> _Selected excerpt_:
-.-.-

No part of this book may be reproduced or transmitted by any person or entity, in any form or by any means, electronic or mechanical, including photocopying, recording, scanning or by any information storage and retrieval system, without prior permission in writing from the author and publisher.
This story is entirely a work of fiction. No character in this story is taken from real life. Any resemblance to any person or persons living or dead is accidental and unintentional. The author, their agents and publishers cannot be held responsible for any claim otherwise and take no responsibility for any such coincidence.
The book before this one is called
Drifting down the Darling
In 1976, I drifted over a thousand miles down the Darling River in western New South Wales in a ten-foot boat. I had no motor or oars, and the trip took around eighteen months. I went fishing and birdwatching, I stopped at towns, did a bit of station work, met some of Australia’s finest people and all the while looked for adventure and answers to life’s question about where I belonged.

-.-.-

> _Raw data_:
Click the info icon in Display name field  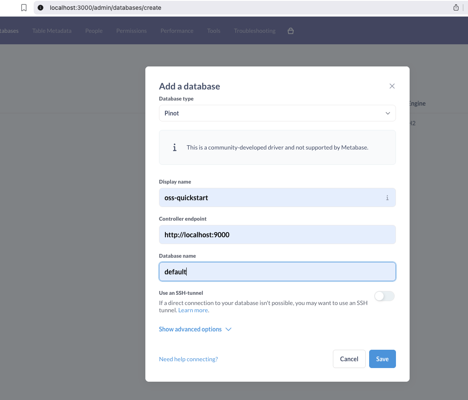[x=387, y=198]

-.-.-

> _Parts of the exercise_:
1. Answer from the book's opening pages:
(a) Whose prior written permission is needed to reproduce the book?
(b) What is the title of the book that came before this one?
(c) About how long did the trip down the Darling River take?
2. Carry the book's opening pages forward with a short passage picking up after their final sentence.
The material has no role in this work.

> _Answers to the problems_:
1.
(a) The author and publisher.
(b) Drifting down the Darling.
(c) Around eighteen months.

2.
This journey, including its adventures, its love story and its attempted unravelling of a quest is told in Drifting down the Darling, published in 2015. It’s a slightly crazy recount, and one that is perhaps still unfinished.
Here are some comments on Drifting down the Darling that are all true.
Your writing has many layers which provide the reader with not only prosaic descriptions of your physical journey, but equally important a vision into your personal world. This honest flow of memories and emotions and how you blend it with your journey is really quite magical. Simple parts of your story take on larger meanings, like your description of laying flat on your boat as you glided under a low bridge. Lonely, adrift and unsure…you put me in that scene. Probably most of us.
Thomas Harty, Buffalo.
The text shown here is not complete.